To find the optimal nodes, we will use an approach similar to Breadth First Search. Initially, we will enqueue all the leaves of the tree into the queue and then in every iteration, we will dequeue all the leaves from the queue and remove all the leaves from the tree, and enqueue all the newly formed leaves into the queue. We will end our algorithm, when the number of elements remaining in the tree are no more than 2. This idea works because the nodes that lie on the middle of the longest path will always be the last nodes to be removed from the queue. Note that, we can simulate the removal of leaf nodes of the tree by keeping track of the degrees of each node.

Steps:

1. Let the array 'ADJ' store the given tree in the adjacency list form, and let the array 'DEGREE' store the degree of each node of the tree.
2. Let ‘Q’ be an empty queue. Insert all leaves of the tree into ‘Q’, leaves of a tree are nodes which have degree equal to 1.
3. Let 'TREE_SIZE' be a variable that stores the number of nodes in the tree. Initialize it as ‘N’.
4. While 'TREE_SIZE' is greater than 2, then
   • Let 'CURR_SIZE' denote the number of elements in the queue.
   • Subtract 'CURR_SIZE' from 'TREE_SIZE' as we will be removing 'CURR_SIZE' leaves from the tree in this iteration.
   • Iterate from ‘i’ = 1 to 'CURR_SIZE'
     • Remove an element from the queue. Let 'CURR_ELEMENT' be the removed element.

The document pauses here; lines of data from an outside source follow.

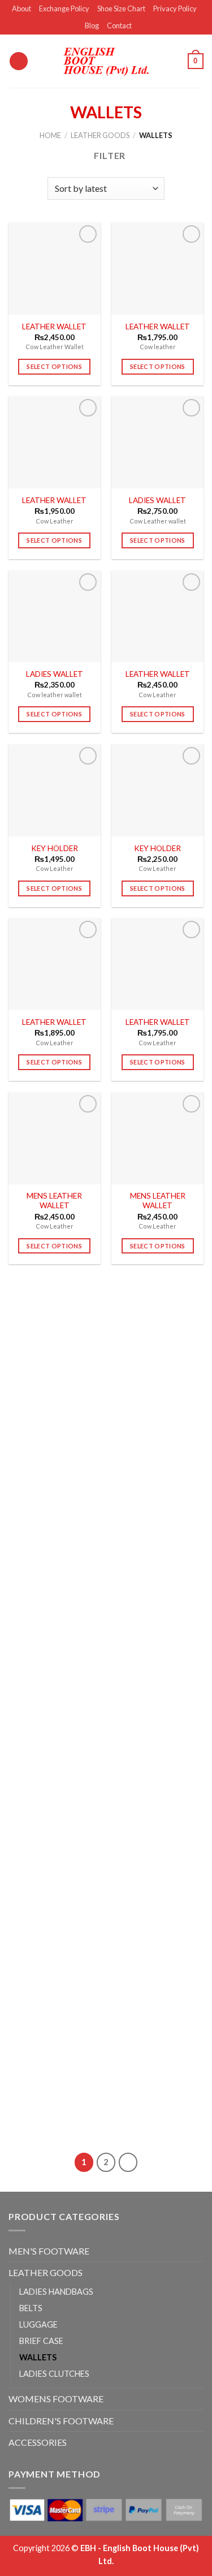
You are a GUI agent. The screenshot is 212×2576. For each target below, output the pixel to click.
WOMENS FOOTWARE (55, 2398)
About (21, 8)
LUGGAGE (38, 2324)
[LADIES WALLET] (157, 442)
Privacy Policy (175, 8)
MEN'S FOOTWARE (48, 2251)
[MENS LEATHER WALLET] (54, 1138)
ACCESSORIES (37, 2442)
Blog (92, 25)
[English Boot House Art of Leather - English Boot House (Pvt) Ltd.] (106, 61)
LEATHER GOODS (100, 135)
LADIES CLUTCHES (54, 2373)
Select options (54, 366)
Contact (119, 25)
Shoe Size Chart (121, 8)
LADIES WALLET (157, 500)
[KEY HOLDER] (54, 790)
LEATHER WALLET (54, 326)
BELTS (30, 2308)
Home (50, 135)
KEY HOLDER (54, 848)
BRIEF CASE (41, 2341)
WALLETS (38, 2357)
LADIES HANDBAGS (56, 2291)
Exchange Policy (64, 8)
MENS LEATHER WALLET (54, 1200)
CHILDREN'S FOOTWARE (61, 2420)
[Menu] (19, 61)
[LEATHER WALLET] (54, 268)
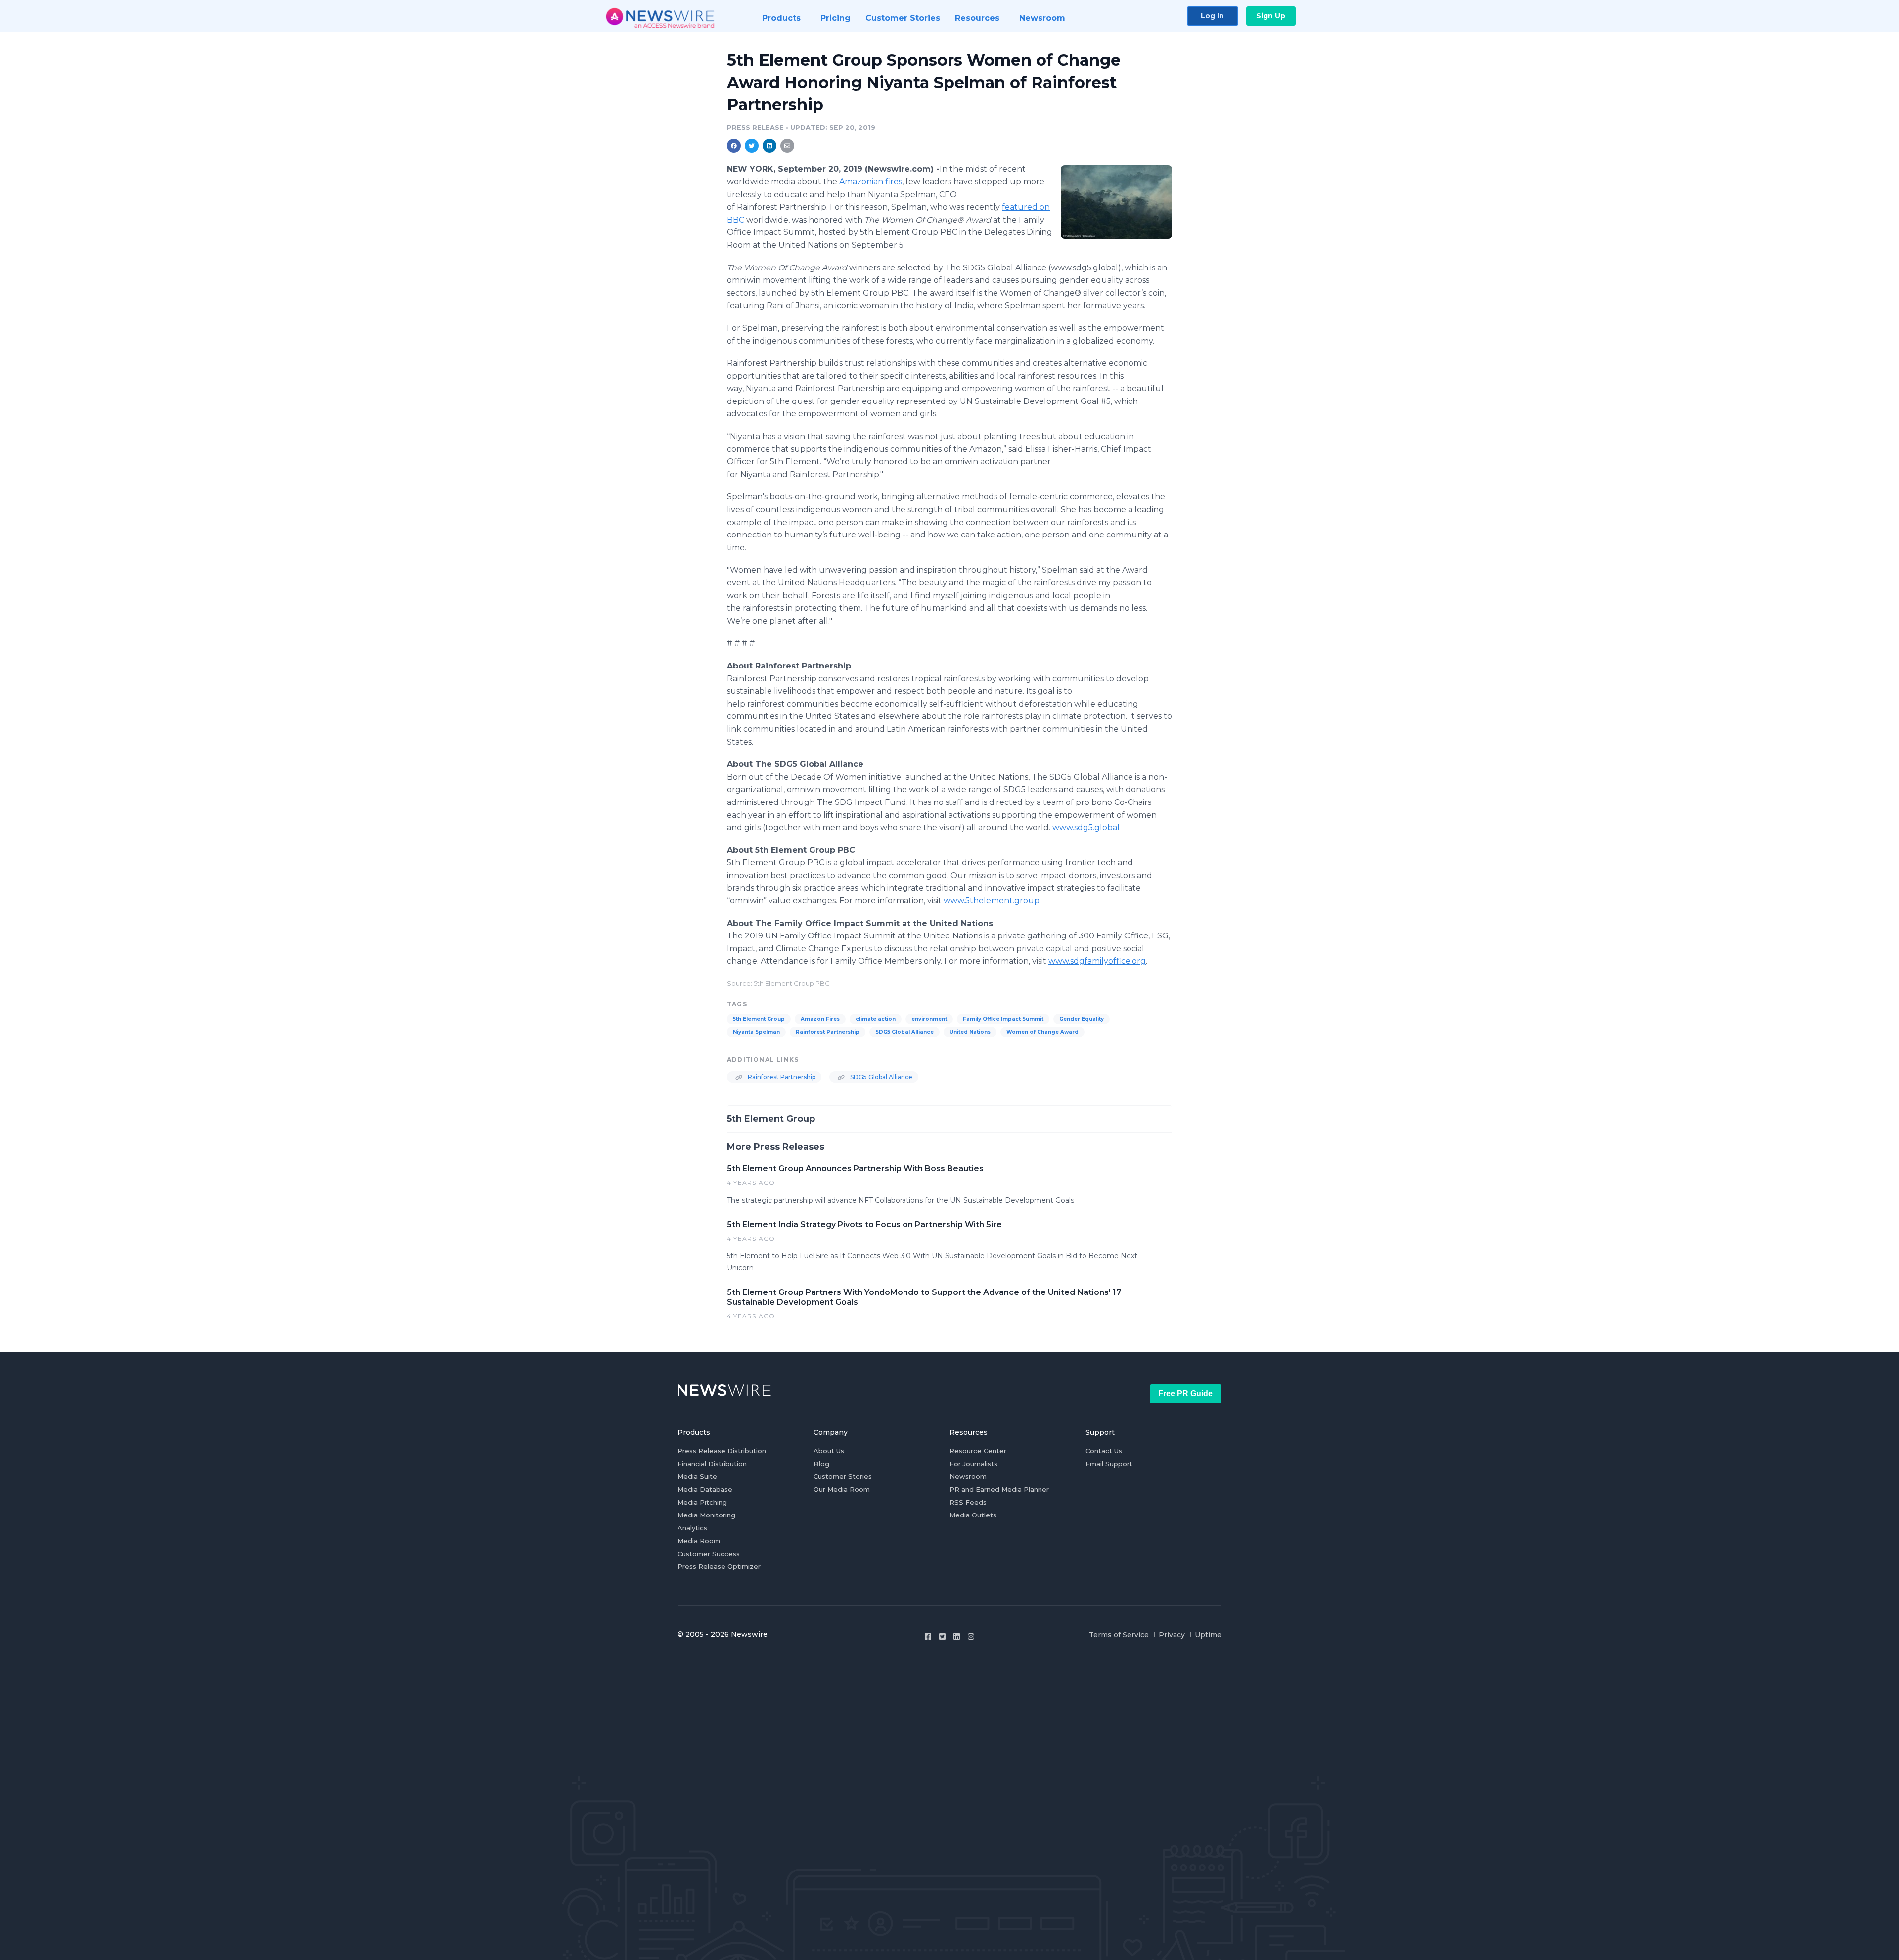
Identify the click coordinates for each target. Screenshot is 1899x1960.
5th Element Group (759, 1019)
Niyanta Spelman (756, 1032)
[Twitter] (942, 1636)
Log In (1212, 15)
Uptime (1208, 1634)
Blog (821, 1464)
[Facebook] (928, 1636)
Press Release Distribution (722, 1451)
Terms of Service (1119, 1634)
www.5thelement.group (992, 900)
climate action (876, 1019)
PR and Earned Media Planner (999, 1489)
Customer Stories (843, 1476)
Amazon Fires (820, 1019)
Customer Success (709, 1554)
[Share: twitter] (752, 146)
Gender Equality (1081, 1019)
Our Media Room (842, 1489)
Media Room (699, 1541)
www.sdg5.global (1086, 827)
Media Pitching (702, 1502)
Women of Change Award (1042, 1032)
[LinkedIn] (956, 1636)
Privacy (1172, 1634)
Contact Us (1103, 1451)
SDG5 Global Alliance (904, 1032)
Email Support (1108, 1464)
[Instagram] (971, 1636)
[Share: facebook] (734, 146)
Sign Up (1270, 15)
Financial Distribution (712, 1464)
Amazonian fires (870, 181)
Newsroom (968, 1476)
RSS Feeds (968, 1502)
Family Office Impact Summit (1003, 1019)
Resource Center (978, 1451)
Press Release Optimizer (719, 1566)
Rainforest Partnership (827, 1032)
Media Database (705, 1489)
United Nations (970, 1032)
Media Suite (697, 1476)
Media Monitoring (706, 1515)
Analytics (692, 1528)
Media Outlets (973, 1515)
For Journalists (973, 1464)
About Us (829, 1451)
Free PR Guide (1185, 1393)
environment (929, 1019)
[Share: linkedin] (769, 146)
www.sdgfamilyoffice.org (1097, 961)
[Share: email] (787, 146)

     • Iterate through all adjacent nodes of 'CURR_ELEMENT'
       • Let ‘CURR_NEIGHBOUR’ be the current node.
       • Decrease 'DEGREE'[CURR_NEIGHBOUR] by 1. This step works because decreasing the degree of the node by 1 is equivalent to removing one of its adjacent nodes.
       • If 'DEGREE'[CURR_NEIGHBOUR] is equal to 1, then add CURR_NEIGHBOUR into the queue. Here we are checking if the neighbour node after removing one of its adjacent nodes becomes a leaf.
5. Let 'ANS' be the array that stores all the optimal nodes.
6. Insert all elements of the queue into the array 'ANS'.
7. Sort the array 'ANS' and return the sorted array.